The neuropsychology and neuroanatomy of bipolar affective disorder: a critical review

Objectives: To present a comprehensive review of the existing neuropsychological and neuroinlaging literature on bipolar affective disorder. This review critically evaluates two common conceptions regarding the neuropsychology of bipolar disorder: 1) that, in contrast to schizophrenia, bipolar affective disorder is not associated with general cognitive impairment independent of illness episodes, and 2) relative right hemisphere (RH) dysfunction is implicated in bipolar illness patients, supported by reports of relatively greater impairment in visuospatial functioning, lateralization abnormalities, and mania secondary to RH lesions. Methods: The major computerized databases (Medline and PSYCInfo) were consulted in order to conduct a comprehensive, integrated review of the literature on the neuropsychology and neuroanatomy of bipolar disorder. Articles meeting specified criteria were included in this review. Results: In a critical evaluation of the above notions, this paper determines that: 1) while there is little evidence for selective RH dysfunction, significant cognitive impairment may be present in bipolar illness, particularly in a subgroup of chronic, elderly or multiple-episode patients, suggesting a possible toxic disease process, and 2) the underlying functional correlate of these cognitive deficits may be white matter lesions ('signal hyperintensities') in the frontal lobes and basal ganglia, regions critical for executive function, attention, speeded information processing, learning and memory, and affect regulation, While this hypothesized neural correlate of cognitive impairment in bipolar disorder is speculative, preliminary functional neuroimaging evidence supports the notion of frontal and subcortical hypometabolism in bipolar illness, Conclusions: The etiology of the structural brain abnormalities commonly seen in bipolar illness, and their corresponding functional deficits, remains unknown.

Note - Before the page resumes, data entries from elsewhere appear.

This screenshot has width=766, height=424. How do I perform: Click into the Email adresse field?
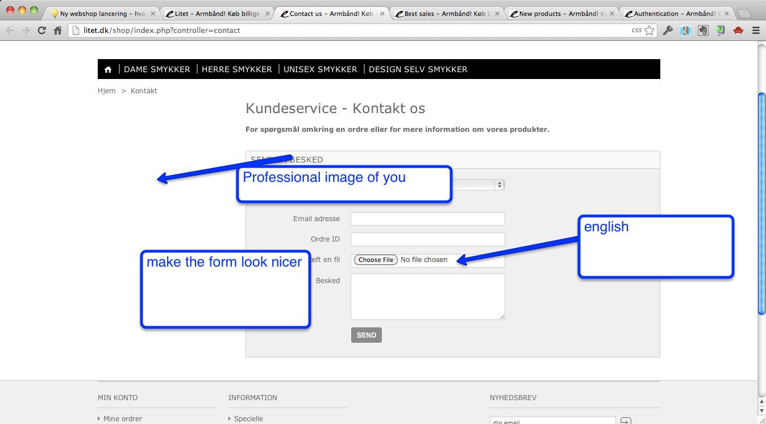[x=427, y=219]
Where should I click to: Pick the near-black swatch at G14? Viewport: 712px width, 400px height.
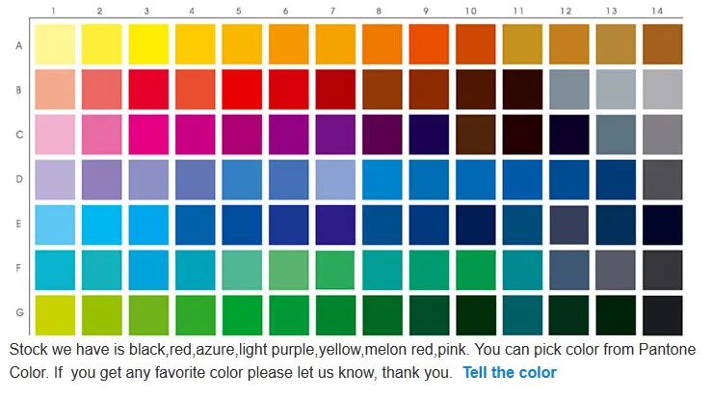[663, 315]
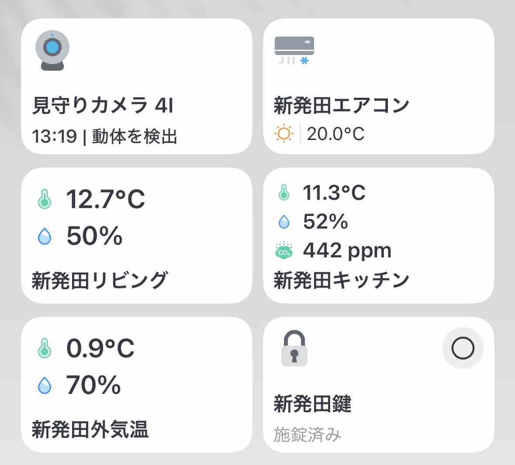Click the 見守りカメラ camera icon
This screenshot has width=515, height=465.
[x=52, y=51]
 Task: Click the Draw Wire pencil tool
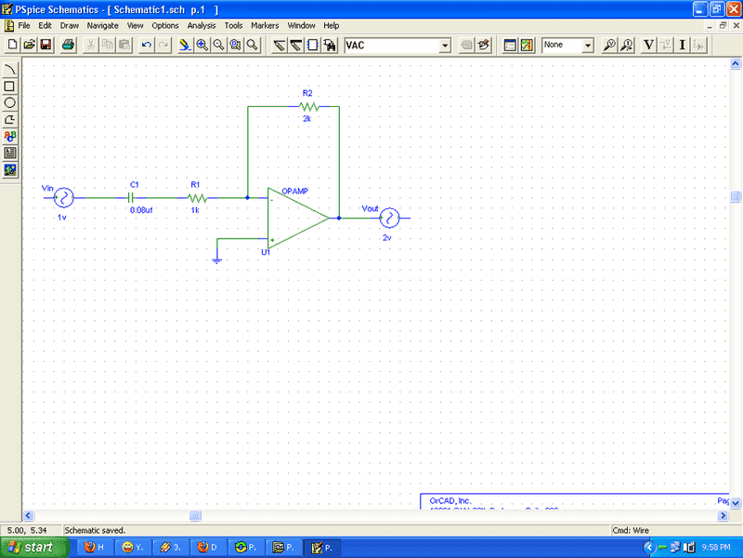click(279, 45)
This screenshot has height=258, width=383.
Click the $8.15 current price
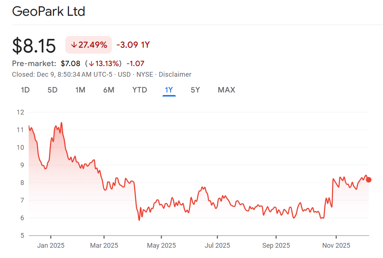point(34,46)
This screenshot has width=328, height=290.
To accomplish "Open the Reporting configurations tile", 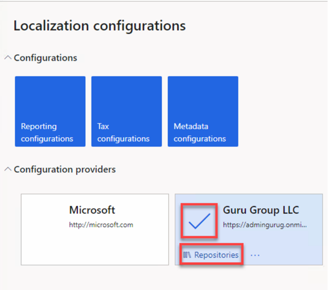I will (50, 111).
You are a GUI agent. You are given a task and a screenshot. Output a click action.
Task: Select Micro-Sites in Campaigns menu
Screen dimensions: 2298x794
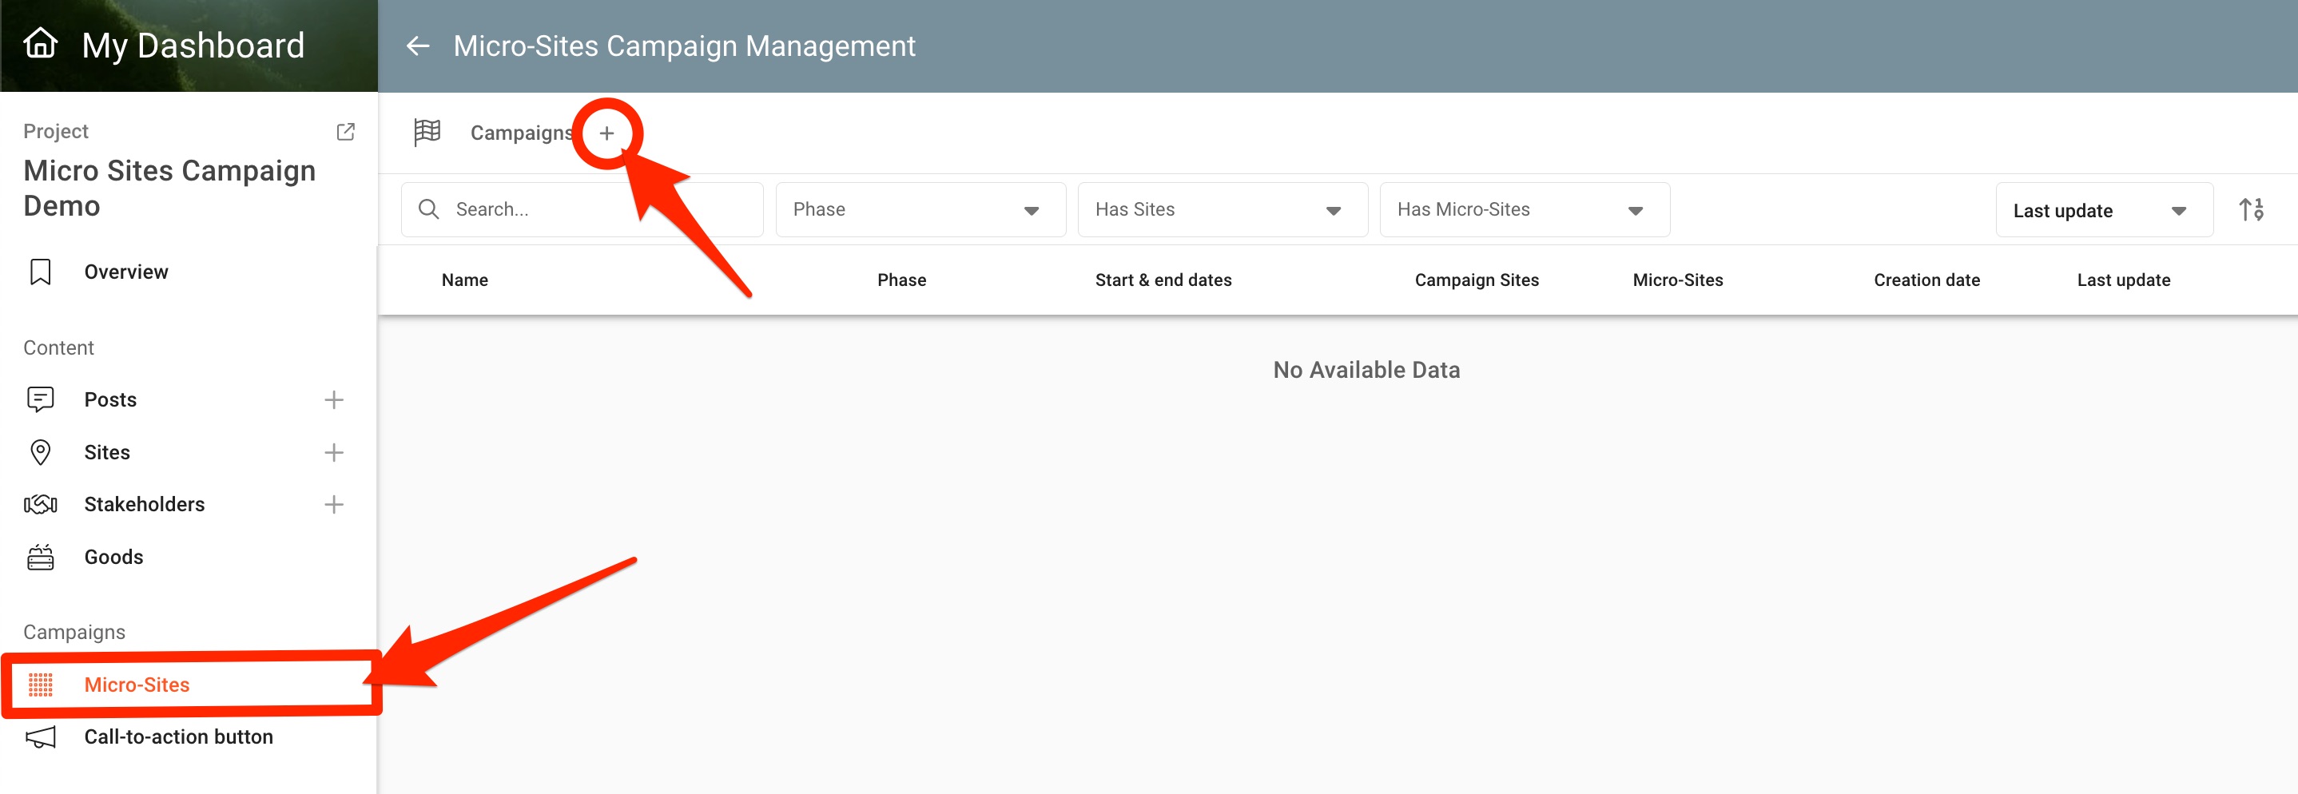click(x=136, y=684)
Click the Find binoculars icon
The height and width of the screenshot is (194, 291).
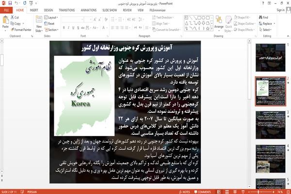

It is possible that neurodevelopmental anomalies may play a role, and it remains to be determined whether there is also some pathophysiological progression that occurs with repeated illness episodes. More research is needed on first-episode patients, relatives of bipolar probands, and within prospective longitudinal paradigms in order to isolate disease-specific impairments and genetic markers of neurocognitive function in bipolar disorder.